Posted on February 23, 2024  - By Chris LaBelle  

Chapter 12:29-32 (ESV) - “When the LORD your God cuts off before you the nations whom you go in to dispossess, and you dispossess them and dwell in their land, take care that you be not ensnared to follow them, after they have been destroyed before you, and that you do not inquire about their gods, saying, ‘How did these nations serve their gods?—that I also may do the same.’ You shall not worship the LORD your God in that way, for every abominable thing that the LORD hates they have done for their gods, for they even burn their sons and their daughters in the fire to their gods.

“Everything that I command you, you shall be careful to do. You shall not add to it or take from it.”

Question to consider: Why would Israel be tempted to serve these other gods?

For the last two thousand years, we have lived during an age in which Jesus declared, “All authority in heaven and on earth has been given to me.” (Matthew 28:18) Our entire calendar has been centered around Him regardless of whether someone uses the secular term, CE (“Common Era”) rather than AD (“Anno Domini” – year of our Lord). We no longer think in terms of trying to appease the gods of the nations. If anything, we look at different religions in terms of cultural traditions and will investigate the art and religious practices out of curiosity or to develop relationships with people of those cultures.

Some good examples of how people behaved in ancient history would be the sailors and Ninevites in the book of Jonah as well as the resettlement of Samaria by the Assyrian King (2 Kings 17:24-41). The sailors in the book of Jonah believed one of the sea gods was angry with them and cast lots to figure out which passenger caused this anger. Their intent was to appease whatever god was angry by whatever means necessary. After Jonah was cast into the sea, and it became calm, the sailors worshiped the God of Jonah.

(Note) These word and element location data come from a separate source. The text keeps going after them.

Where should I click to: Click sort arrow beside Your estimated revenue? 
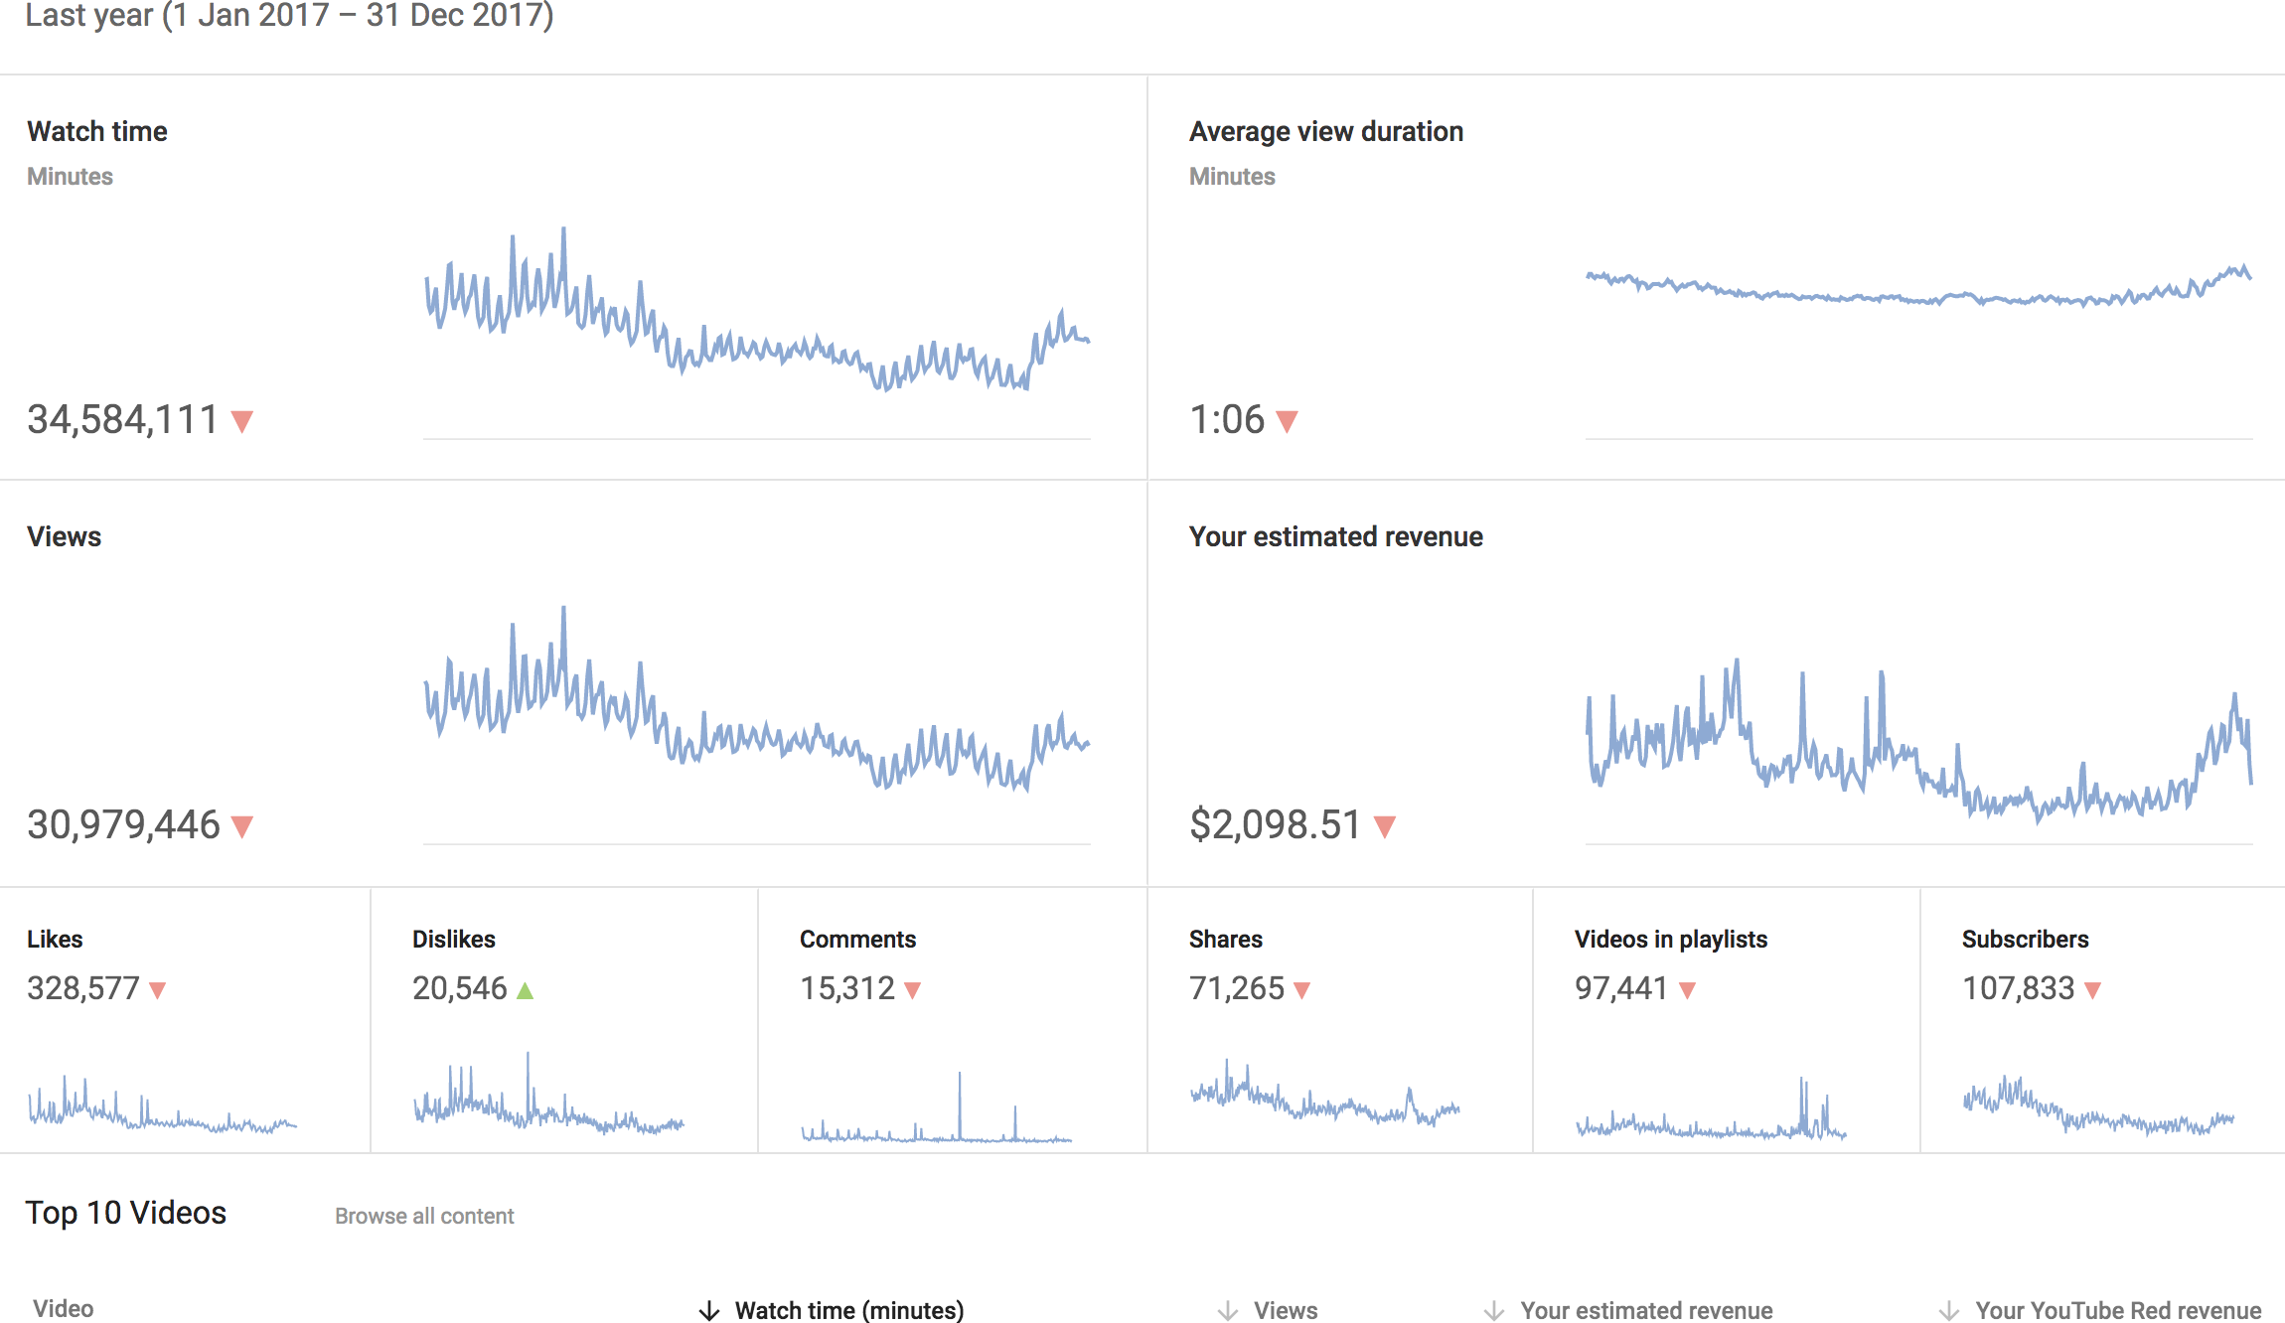pyautogui.click(x=1493, y=1311)
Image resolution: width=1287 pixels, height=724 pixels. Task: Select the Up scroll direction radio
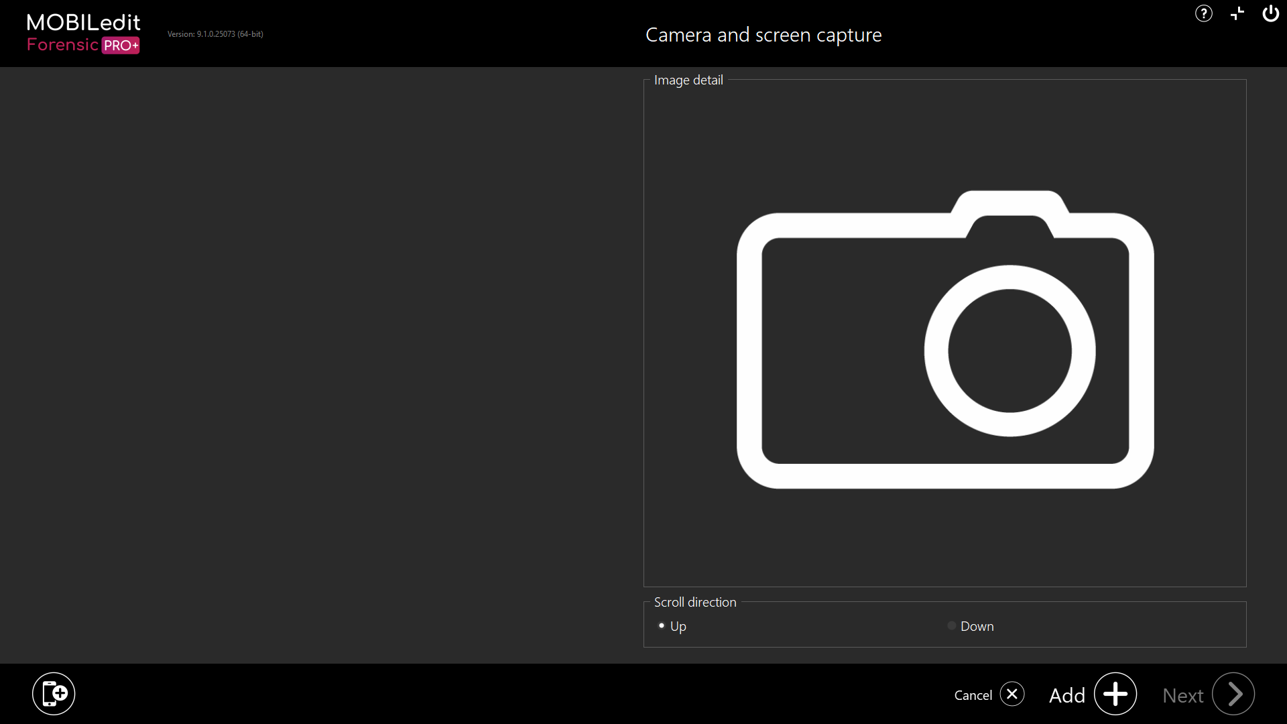pyautogui.click(x=662, y=625)
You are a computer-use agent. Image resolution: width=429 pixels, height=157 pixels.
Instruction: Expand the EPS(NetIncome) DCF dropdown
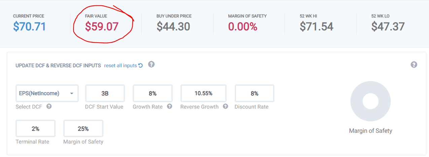tap(47, 93)
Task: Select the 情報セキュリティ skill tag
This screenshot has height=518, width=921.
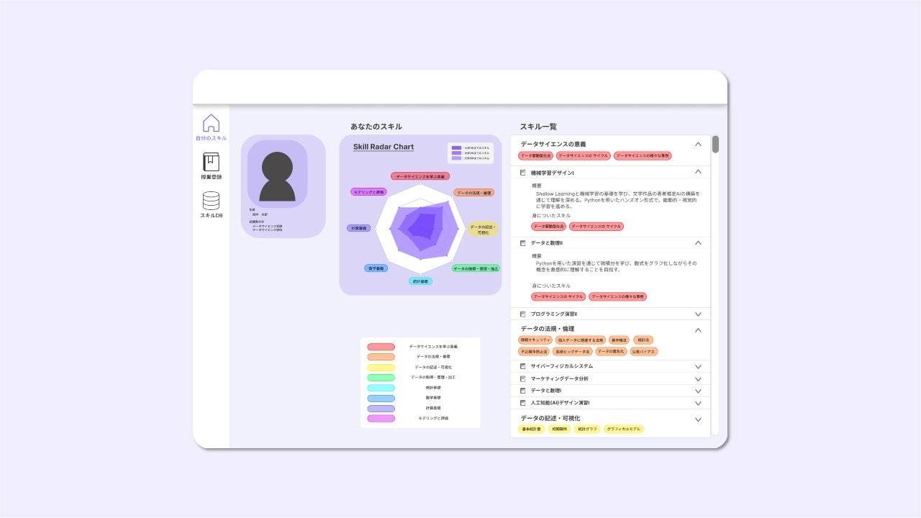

When Jonah was swallowed by the giant fish, it would have been assumed that Jonah’s God abandoned Jonah to Dagon, the Assyrian god of the sea. He was worshiped by the Ninevites, for Nineveh was the capital city of Assyria. When God delivered Jonah from the giant fish, he became a sign to the Ninevites (Luke 11:30) that Jonah’s God was more powerful than Dagon. When Jonah proclaimed that His God would destroy their city, they repented in the manner they believed would appease the God of Jonah (sackcloth and ashes).

The Assyrian King who resettled Samaria with people from different nations was faced with a dilemma when the people were being attacked by lions. He contacted the religious leaders of Israel to find out how to appease their God and was given the Law. Unfortunately, the people merely incorporated the Law into their pagan worship practices.

Now Israel would be coming into lands designated for different gods and be tempted to serve their gods in order to maintain peace and prosperity in the land. Unfortunately, Israel would not heed Moses’ advice, and when they feared losing their prosperity, they did abominable things (even burning their children) in order to try and regain it. Of course, the further they walked away from God, the more trouble they faced until they would eventually be evicted from the land.


Dear heavenly Father, we know You are the one true God, and yet we continually seem to rely on the things of this world to sustain us. Please stir up in us a contentment that only comes from knowing You are the source of our strength and well-being. Amen.